Abstract Extensive application of synthesized organophosphorus compounds (OPs) leads to pollutant accumulation and enhanced eco-toxicity. Hydrolysis of phosphotriester bonds catalyzed by evolved microbial enzymes is a key step for detoxification of OPs. Here, a new marine bacterial prolidase OPAA4301 exhibiting promiscuous phosphotriesterase activity was isolated and systematically characterized. The homo-tetrameric enzyme OPAA4301 can catalyze the hydrolysis of both amido bond and phosphotriester bond. Manganese ions were observed to be essential for its catalytic integrity, and in vitro substitution of manganese ions by different metal cofactors led to decreased activity.
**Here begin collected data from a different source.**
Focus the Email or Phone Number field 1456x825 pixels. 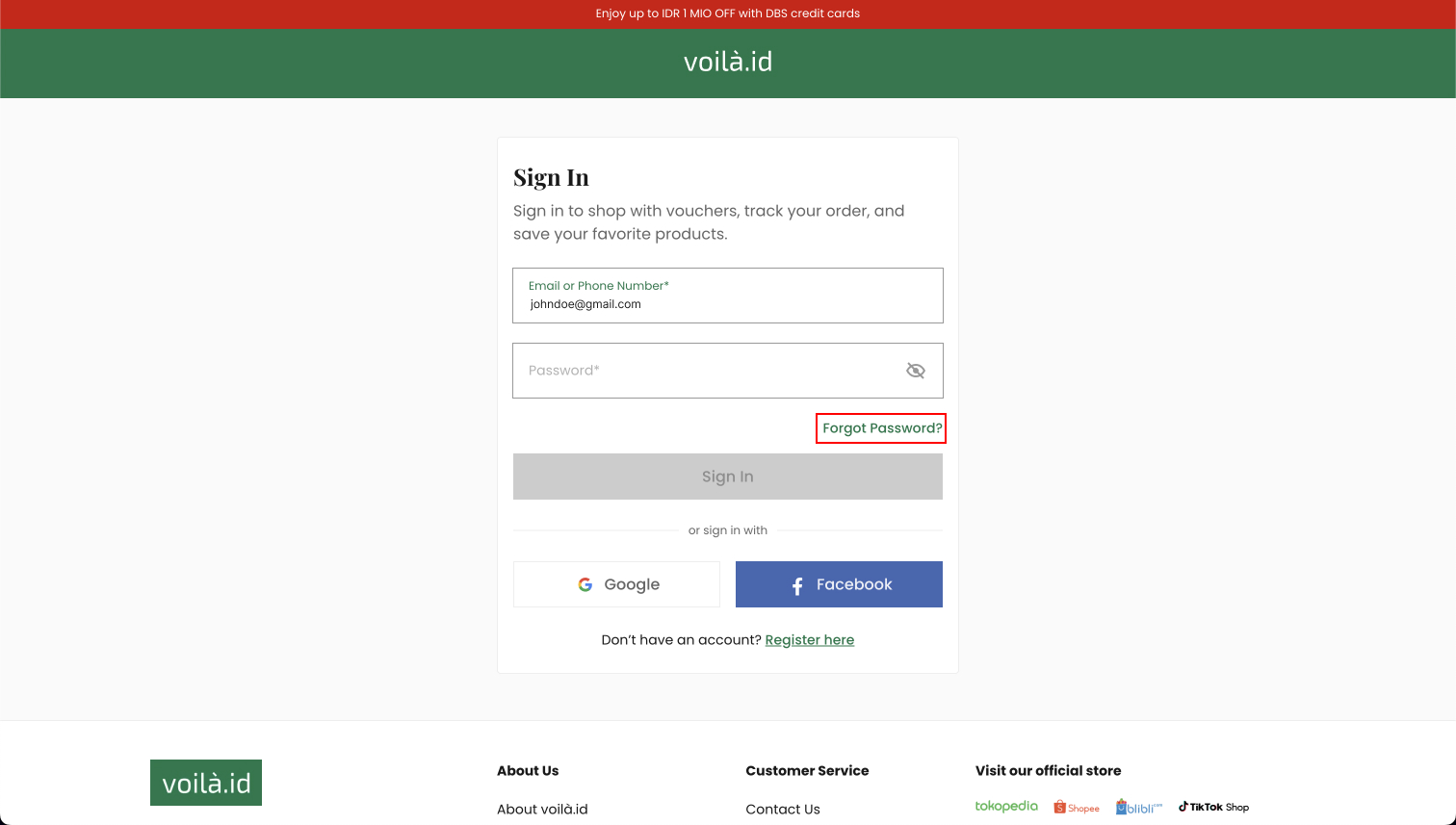(x=728, y=296)
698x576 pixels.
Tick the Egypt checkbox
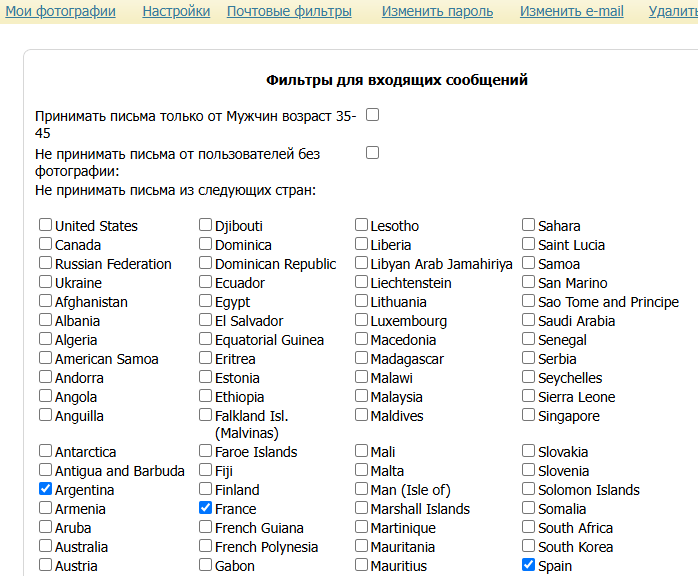tap(206, 302)
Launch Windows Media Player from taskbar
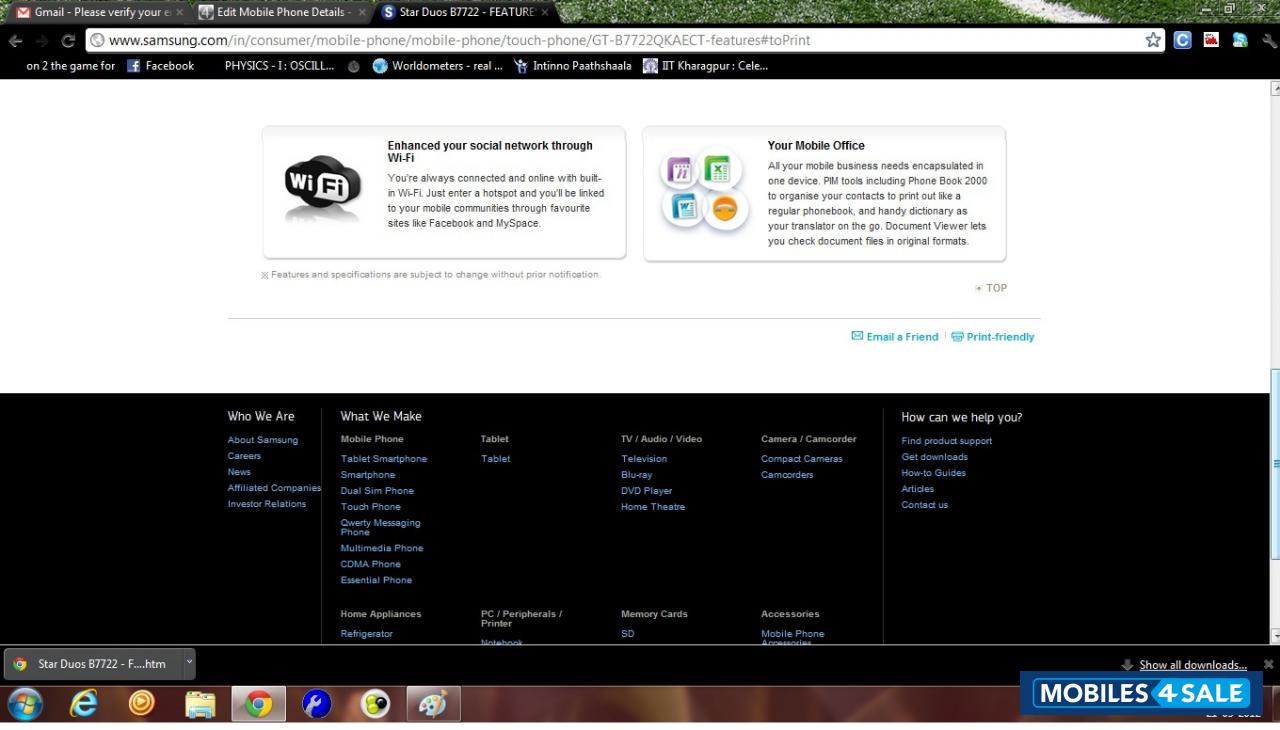The height and width of the screenshot is (730, 1280). click(x=142, y=704)
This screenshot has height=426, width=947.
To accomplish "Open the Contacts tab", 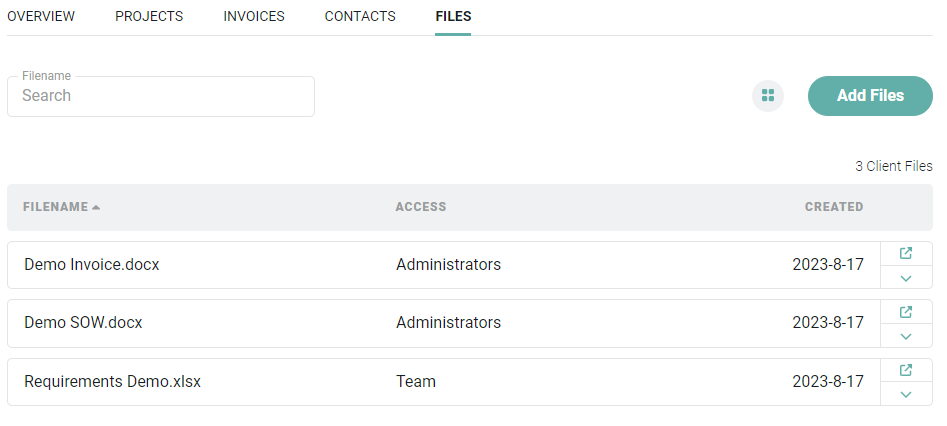I will pyautogui.click(x=360, y=17).
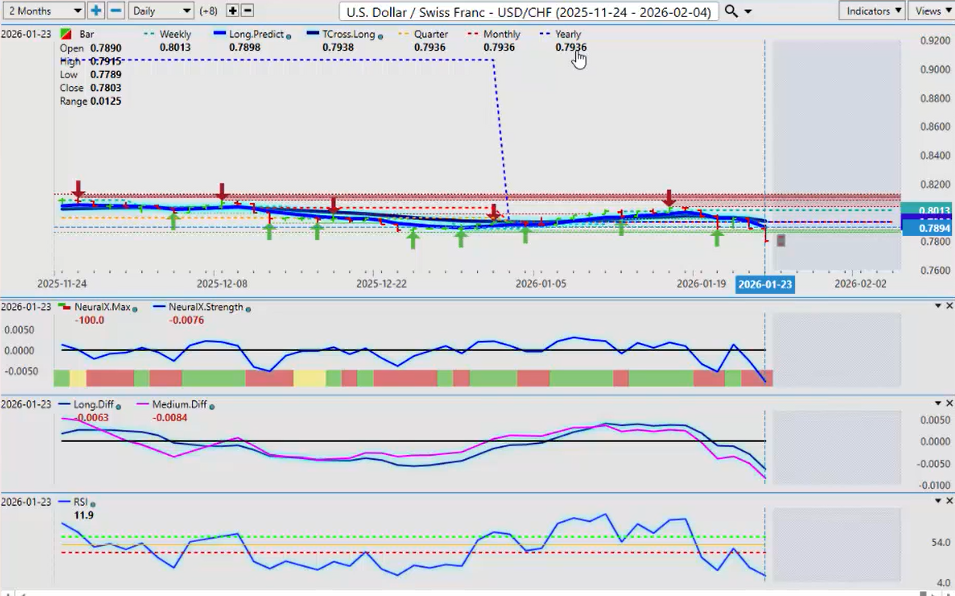The height and width of the screenshot is (596, 955).
Task: Click the blue minus zoom-out time range button
Action: pos(115,10)
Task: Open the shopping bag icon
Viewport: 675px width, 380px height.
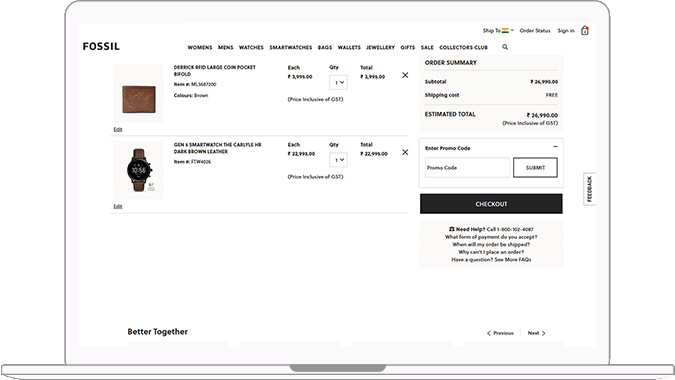Action: tap(585, 31)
We also revealed cooperation pattern of metal ligands and substrate-binding residues on OP hydrolysis by mutational analysis. Metal-binding sites together with Arg418 in the large-binding pocket of the enzyme were found to be indispensable for catalytic ability. Substitution mutation of small- and large-binding pocket residues caused significant variation in phosphotriesterase activity, and leaving group sites appeared to be involved in the catalytic process as substrate affinity regulators. Our study gave an overall biochemical understanding on the organophosphorus hydrolysis pattern of the newly identified marine bacterial prolidase and provided ideas for protein engineering to expand its application in the bioremediation field.